GIVEN INFORMATION
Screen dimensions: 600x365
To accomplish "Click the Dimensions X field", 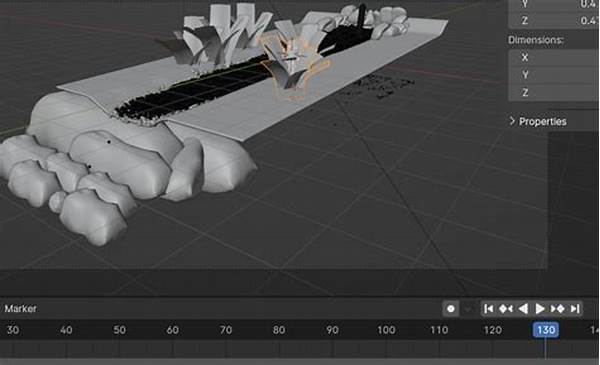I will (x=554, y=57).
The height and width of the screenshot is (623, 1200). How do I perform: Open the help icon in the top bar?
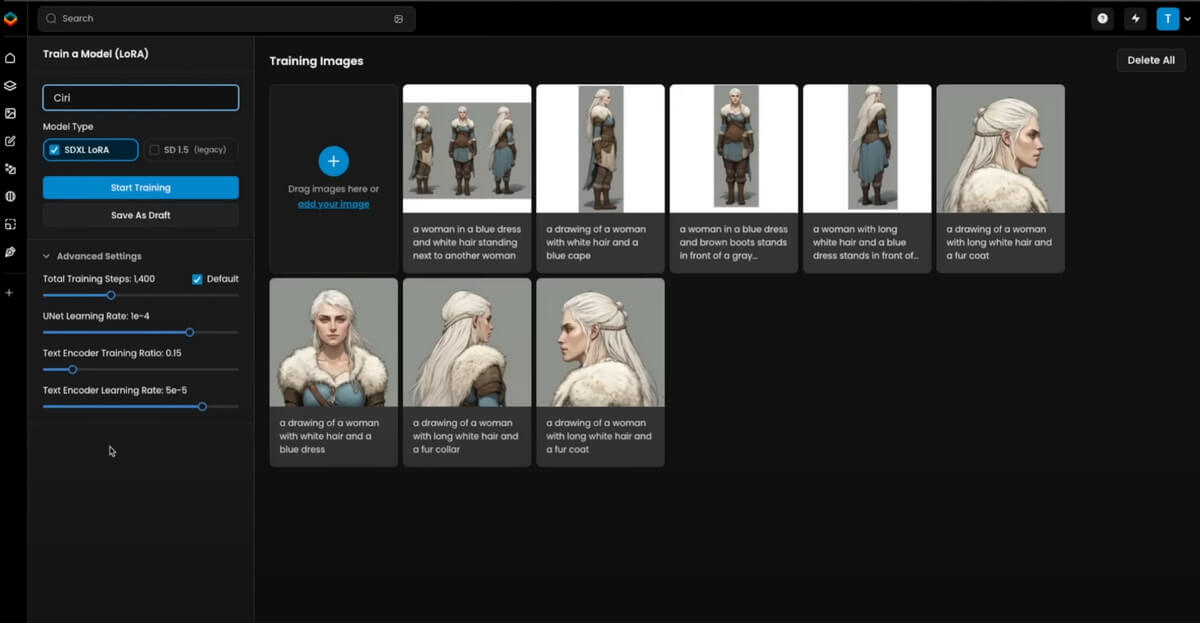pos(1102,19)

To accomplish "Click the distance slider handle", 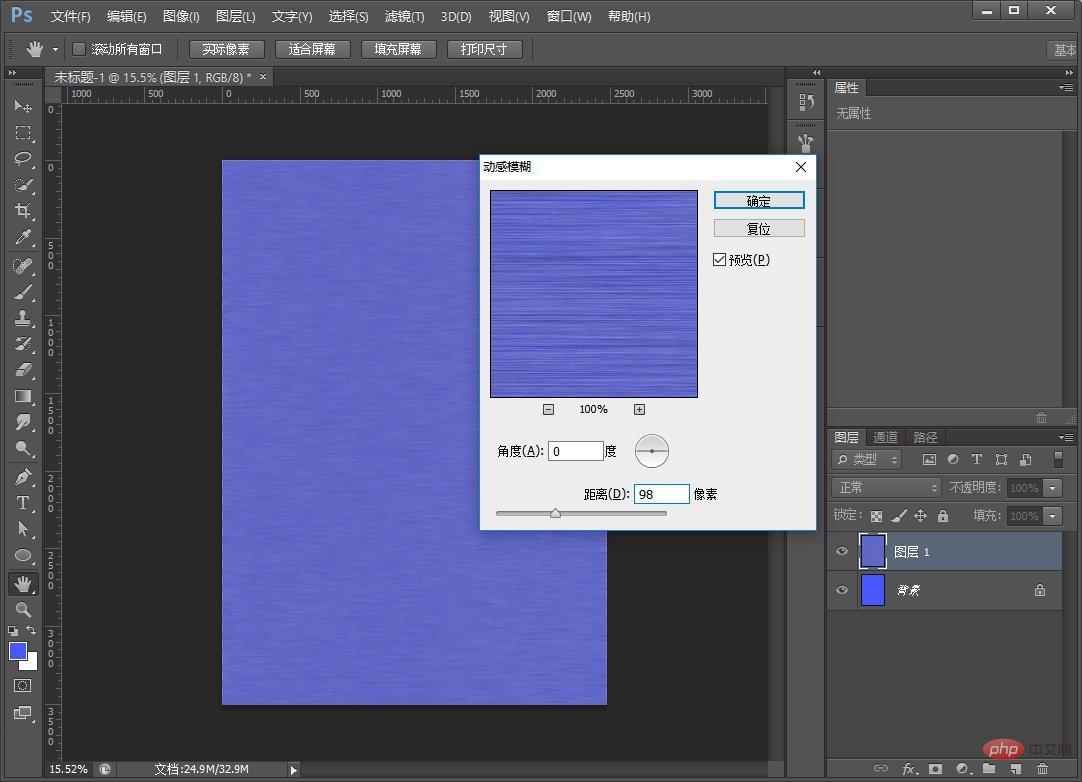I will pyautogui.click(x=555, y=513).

--

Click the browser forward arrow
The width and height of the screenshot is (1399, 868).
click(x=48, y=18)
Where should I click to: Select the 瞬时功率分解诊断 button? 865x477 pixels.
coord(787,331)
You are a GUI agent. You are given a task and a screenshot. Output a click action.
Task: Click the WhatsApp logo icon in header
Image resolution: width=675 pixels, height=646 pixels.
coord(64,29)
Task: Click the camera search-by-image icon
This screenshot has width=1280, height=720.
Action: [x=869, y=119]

WHAT THE TASK REQUIRES
Which lines of the records contain the string "pixels"? Show each of those lines in full, treating uppercase and lowercase letters as different.

OUTPUT FOR THIS EXERCISE
Where should I click to: Select the 瞬时功率分解诊断 button? 865x477 pixels.
Image resolution: width=675 pixels, height=646 pixels.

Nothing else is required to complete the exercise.